## Document text
European Association of Dental Public Health (EADPH)
We have provided sponsorship for the EADPH which has been applied to the following three initiatives:
- Our funding has helped extend the EADPH's travel grant scheme. We give assistance for twelve researchers to participate and present their work at the annual scientific congresses. Grants are awarded on merit by the EADPH; priority is given to those working in the lower income countries.
- At each annual scientific congress, we support a keynote speaker to deliver 'The Borrow Lecture’.
- A scheme providing membership subsidy to those engaged in dental public health, again in the lower income countries of Europe, has proved to be most successful. One hundred grants are offered, and these awards have reached 17 countries, many of which have been previously under-represented or not represented in the EADPH membership.
The International Association for Dental Research (IADR)
The Foundation recognises that IADR is the global leader in advancing research and increasing knowledge for the improvement of oral health and has been proud to support initiatives promoted through the organisation.

## Data extracts
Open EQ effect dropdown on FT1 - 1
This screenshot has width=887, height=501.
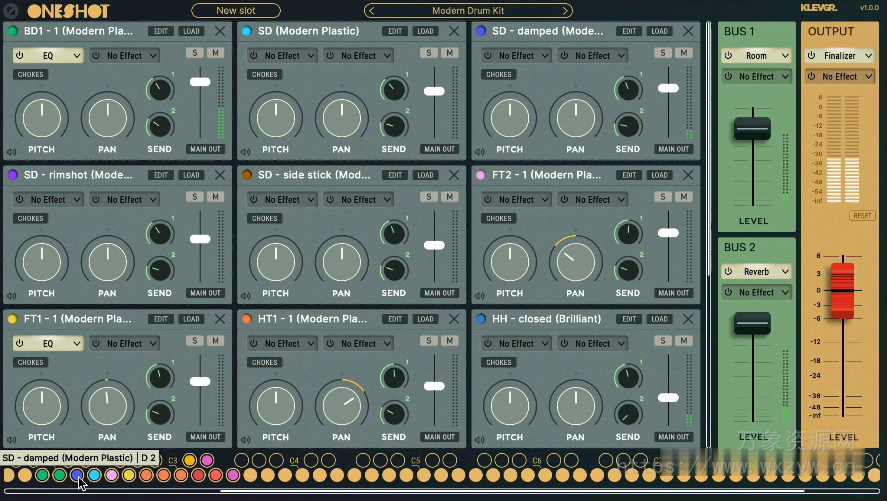coord(48,343)
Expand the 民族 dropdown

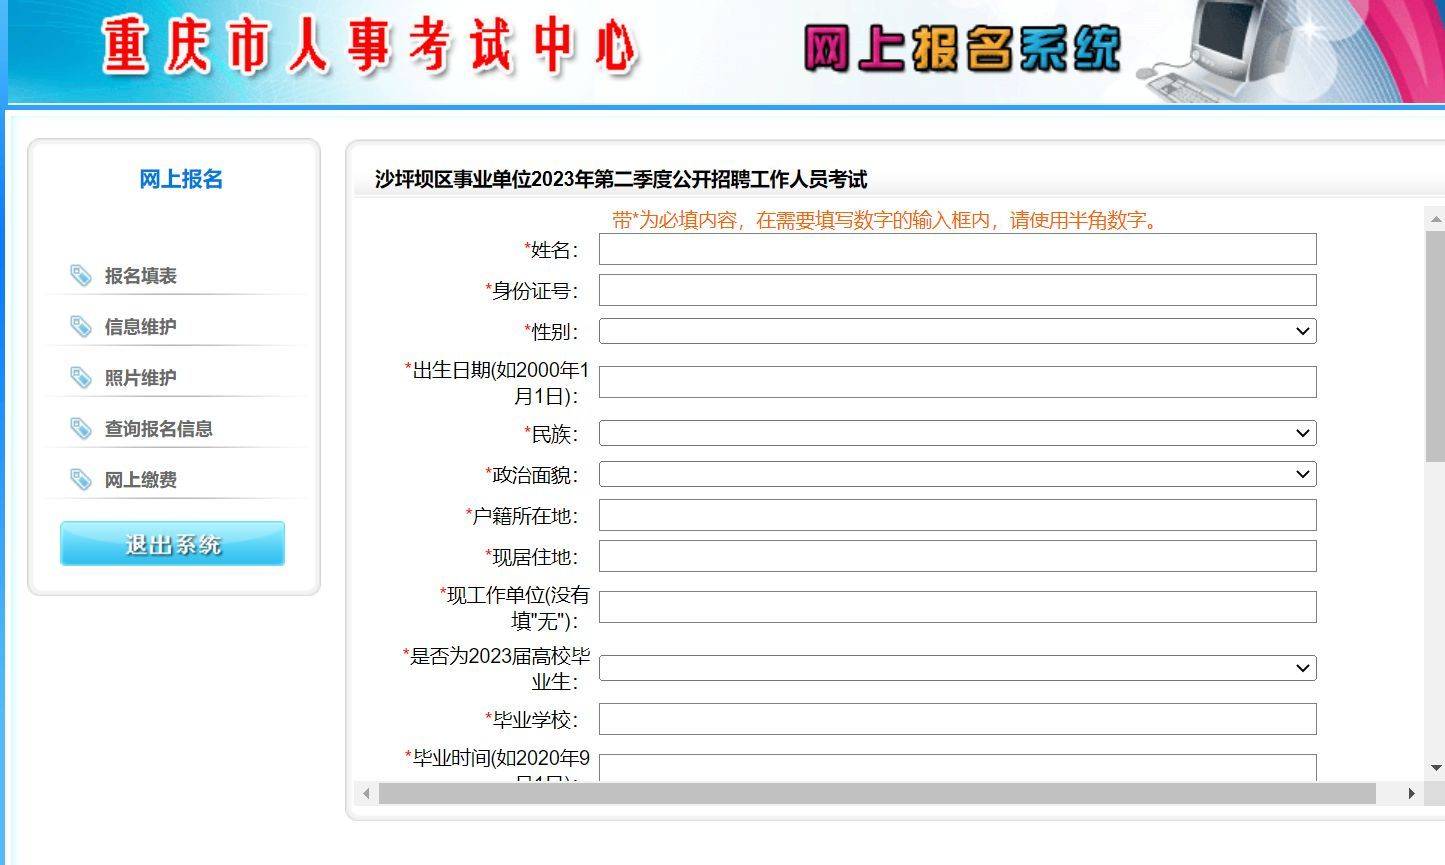click(x=957, y=433)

## Task to complete
Pick up the dental sponsorship text after its last sentence and keep writing it. The records have nothing to do with the dental sponsorship text.

## Result of the task
The IADR E.W. Borrow Memorial Award was established in 1992 to recognise and stimulate research in oral health promotion for children, with priority given to caries prevention using fluoride in different forms. During the IADR General Session held in London, UK, in July 2018, the award was given to Professor Cynthia Pine, Queen Mary University of London, Barts and The London School of Medicine and Dentistry, UK.
We have also been pleased to sponsor two IADR symposia:
- An IADR Satellite Symposium - ‘Guidelines for Fluoride Intake - Are They Appropriate?’ was held in March 2017, San Francisco, California, USA, prior to the IADR General Session. The proceedings of the symposium have been published in a Special Issue of Advances in Dental Research.
- In July 2018, at the IADR/PER, General Session, London, England, the Foundation supported a follow-up symposium 'Determining the level of unacceptable dental fluorosis for populations globally'.